Подняв глаза, я встретила потерянный взгляд. У нее были грязные, спутанные волосы, вместо одежды — лохмотья, а все пожитки умещались в трех пластиковых пакетах, которые она засунула в проход между креслами. На ногах у нее были драные сандалии, на щиколотке набух волдырь. Запах мочи и пота был невыносим. Сколько ей: тридцать, сорок или все шестьдесят? Кожа у нее высохла и сморщилась, как старый бумажный пакет, но карие глаза смотрели с живостью и казались изюминками на черством кексе.
— Мужчина, которого я любила, втоптал мое чувство в грязь. Это было ужасно больно. Лучше быть любимой, чем любить самой. Вот и все.
Она не ждала от меня расспросов. Вышла на следующей станции, прихрамывая и волоча за собой пакеты, и толпа прохожих поглотила ее.
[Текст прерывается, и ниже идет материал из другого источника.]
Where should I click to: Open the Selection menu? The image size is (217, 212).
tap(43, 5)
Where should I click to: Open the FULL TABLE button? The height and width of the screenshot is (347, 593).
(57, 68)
Только омерзительный запах остался в память о том, что она действительно была здесь.
Я не знала, встреча с этой бомжихой — какой-то знак или просто стечение обстоятельств. Но невольно задумалась над ее словами. Лучше быть любимой, чем любить самой. Том иногда шутил, что большие люди любят маленьких, и это давало мне, тощей и тщедушной, ощущение, будто он любит меня сильнее, чем я его. Но разве можно измерить любовь? Килограмм любви, пожалуйста. И посвежее — вчерашняя, пусть и за полцены, мне не нужна.
Был вечер пятницы. В голове у меня билась только одна мысль: скорее добраться домой и броситься в объятия Смерти. Пусть утешит меня! Моросил дождь. Я накинула теплое одеяние, но все равно бежала домой бегом. Слава богу, на этот раз у подъезда не стояла машина «скорой помощи».
Не успела я поднести руку к кнопке звонка, как патрон открыл дверь, словно ждал моего появления. На нем был один из моих передников, а от одежды приятно пахло карри. Он обнял меня, и я поразилась, как мне уютно рядом с ним. Особенно после того, как Том лишил меня последней уверенности в себе, оставив лишь пустоту внутри.
— Почему мне кажется, словно мы целую вечность женаты?
Расхохотавшись, он помог мне снять одеяние и повесил его на крючок. Он не проверил внутренний карман, спокойно дожидаясь, пока я сама все расскажу. Его зеленые глаза напомнили мне о душе, которая свободно перемещалась по городу и жаждала отмщения.
— Милая, разве я не говорил, что не чужой людям. Нужно только набраться смелости и увидеть меня.
Он закрыл мне глаза ладонью и, обнимая за плечи, подтолкнул в кухню. Мне в ноздри ударил запах карри и других специй. Кориандр? Тимьян?
Смерть убрал руку, и я увидела на столе праздничную льняную скатерть, которую получила в подарок на тридцатилетие, но так ни разу и не использовала. Не потому, что берегла, — просто мы с Томом не нашли для этого достаточно торжественного повода. Очевидно, Смерть счел нынешний вечер подходящим. Еще на столе стояла ваза с белыми гладиолусами. Их недавно начали продавать, но я еще не успела купить. Кастрюля на плите благоухала всеми ароматами Индии.
Я была так разочарована и счастлива одновременно, что больше не могла молчать.